[Reading passage]

****************

Food banks and volunteers have put into practice the universalist principle that once underpinned the welfare state

When Slung Low theatre in Leeds closed during the first lockdown in March last year, its five core staff decided to stay put. The publicly funded theatre had cash and a van, so the staff leafleted the theatre’s neighbourhood in Holbeck, an impoverished area in south Leeds, offering to help with everyday tasks that had suddenly become impossible for many people. Requests piled in for grocery shopping, dog-walking and prescription pick-ups. As workplaces closed, people started asking for food support. Before long, the local council approached Slung Low, which normally stages large-scale theatre shows in castles and town centres, to organise a food bank for a ward of 7,500 residents. So it did, supplying around 15,000 deliveries over 15 months: thousands of eggs, cereal boxes, tins of beans and pints of milk.

****************

[Dataset]
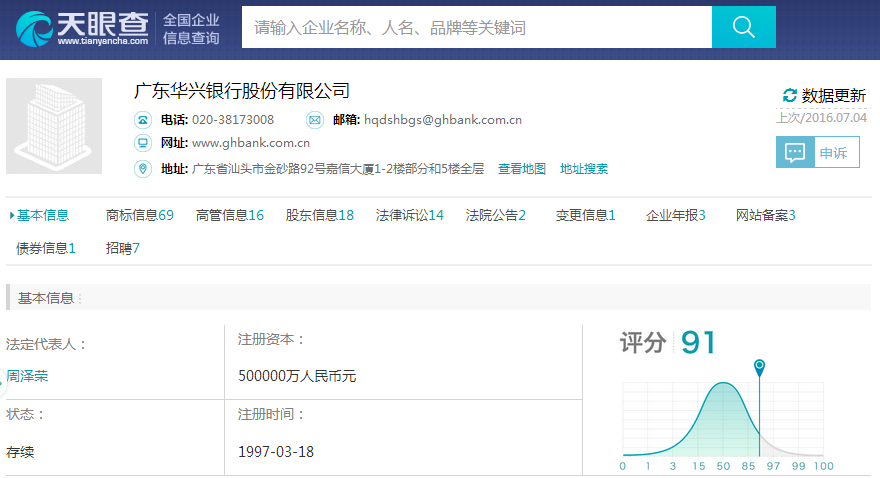The image size is (880, 478).
Task: Click the 查看地图 link
Action: point(522,169)
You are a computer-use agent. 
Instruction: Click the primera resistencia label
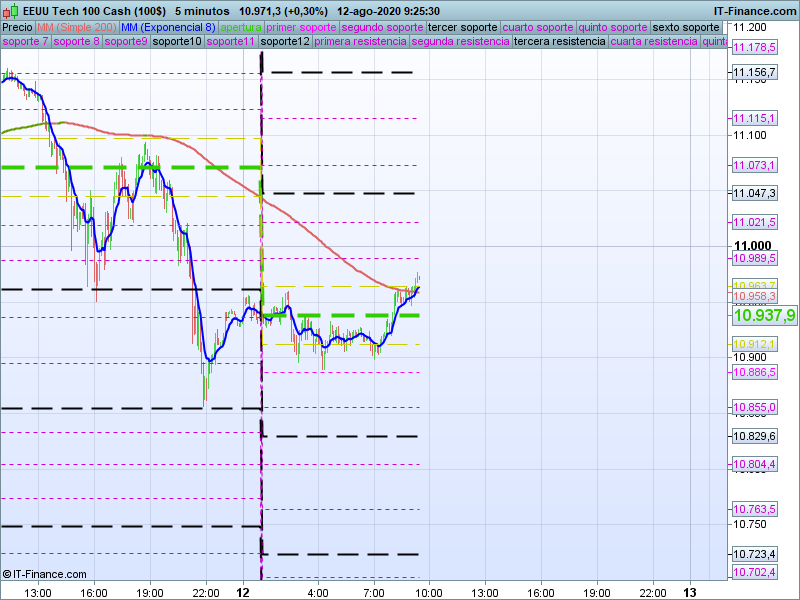[x=360, y=42]
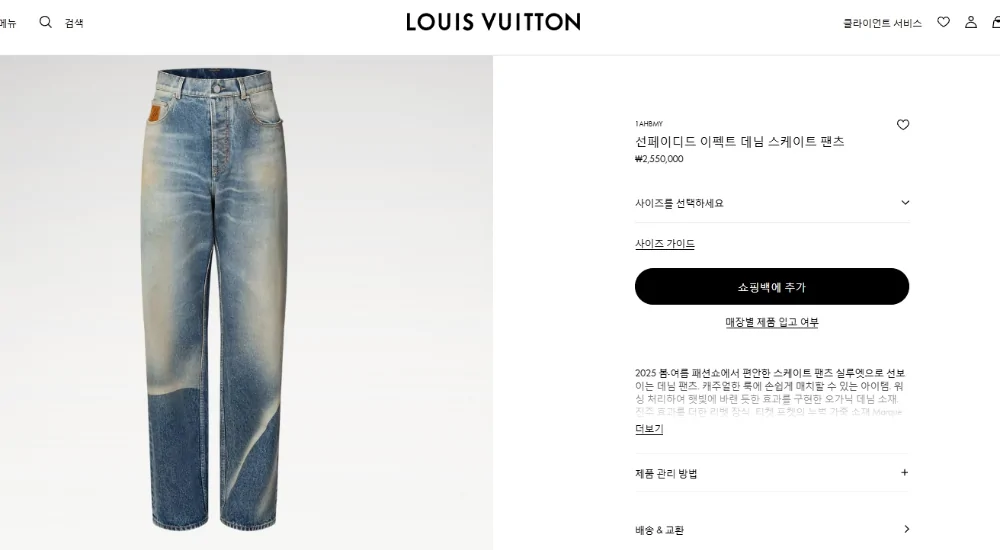Toggle the product wishlist heart
This screenshot has width=1000, height=550.
(902, 124)
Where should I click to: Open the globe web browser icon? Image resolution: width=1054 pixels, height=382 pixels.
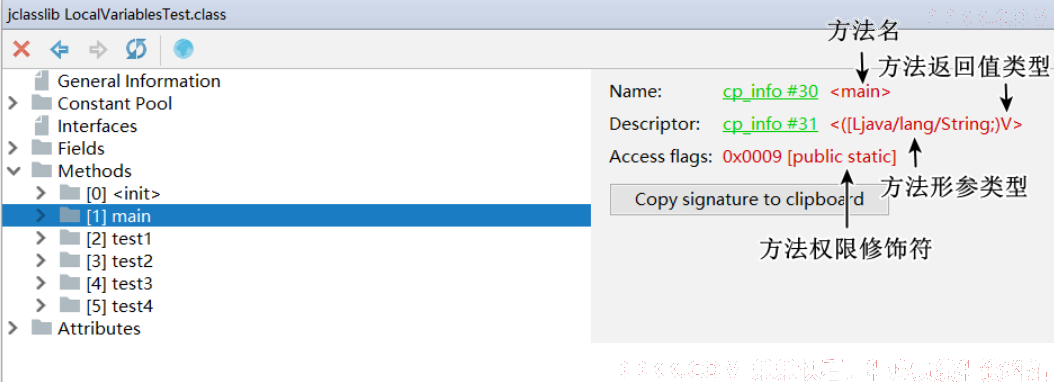click(x=184, y=49)
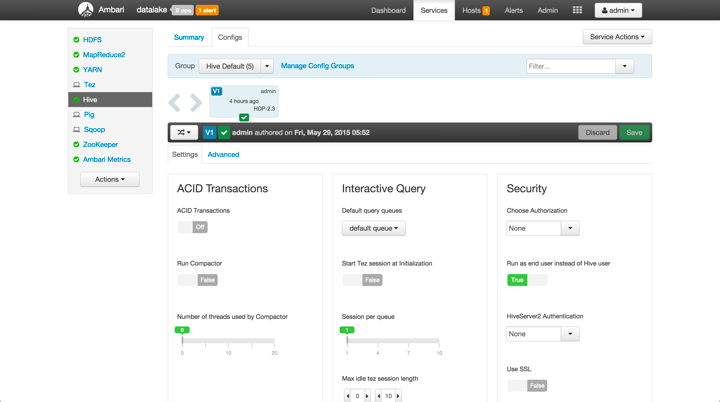Click the config Filter input field
Image resolution: width=720 pixels, height=402 pixels.
pyautogui.click(x=571, y=66)
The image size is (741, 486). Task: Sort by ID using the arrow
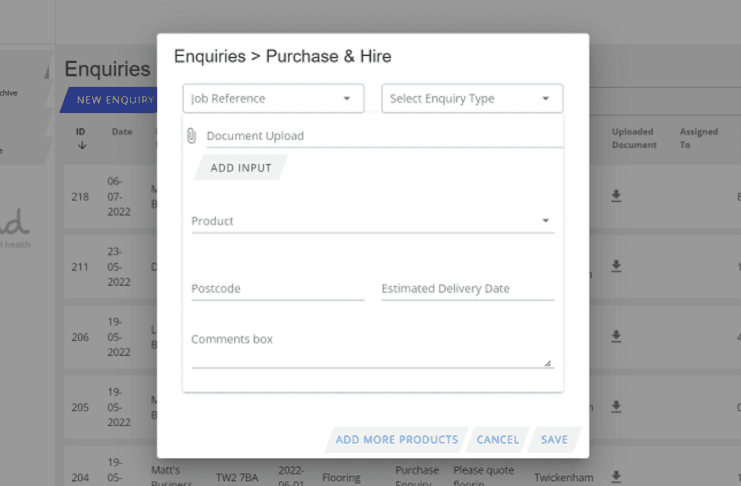tap(81, 145)
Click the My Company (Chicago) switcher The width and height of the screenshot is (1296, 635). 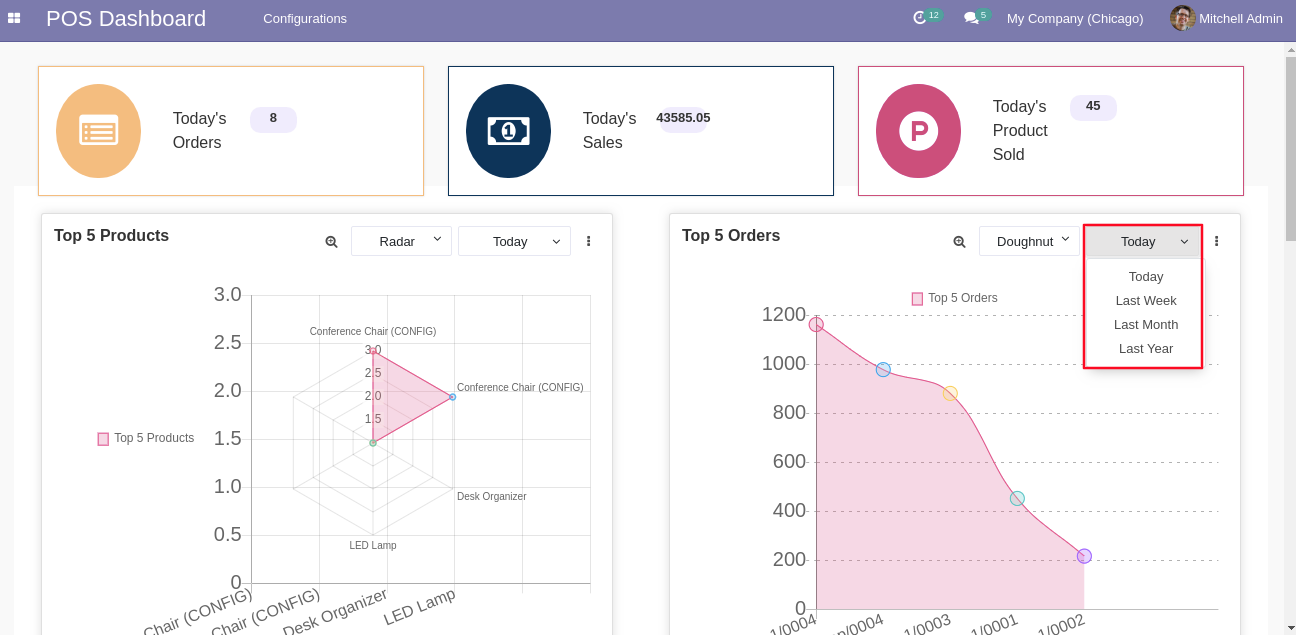tap(1075, 18)
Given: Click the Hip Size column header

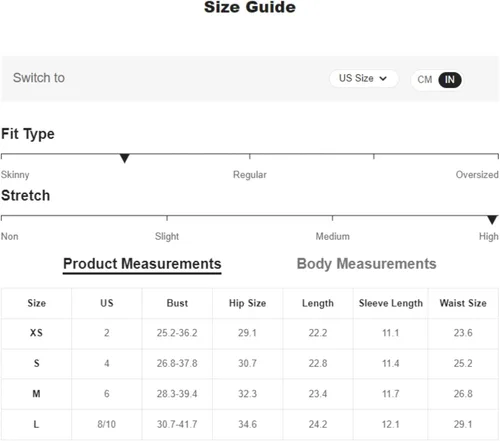Looking at the screenshot, I should [247, 303].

****************

[Task 1]
Answer these questions from the passage about Slung Low theatre:
(a) How many core staff did the theatre have when it closed?
(b) How does the passage describe Holbeck?
(c) About how many deliveries did Slung Low supply, and over how many months?
[Task 2] Please render this sentence from the passage about Slung Low theatre in Spanish: "Requests piled in for grocery shopping, dog-walking and prescription pick-ups."
[Task 3] Pick up the passage about Slung Low theatre's food bank where it ends and carry it on.

[Answer space 1]
(a) Five.
(b) As an impoverished area in south Leeds.
(c) Around 15,000 deliveries over 15 months.

[Answer space 2] Se acumularon las solicitudes para hacer la compra, pasear perros y recoger medicamentos con receta.

[Answer space 3]
Slung Low’s food bank was, like its theatre performances, a large-scale production. But it was by no means the only initiative of its kind to emerge during the pandemic. Over the past 18 months, 4,000 mutual aid groups formed across the country, staffed by millions of volunteers, who patched together safety nets for those in need. Whether delivering food, helping elderly people or supporting those with deteriorating mental health, many mutual aiders fast realised that help is a two-way street. For some, it provided an immediate way to practise political values. Other volunteers I spoke with said it offered them meaning and purpose in a way that actual, paid work did not.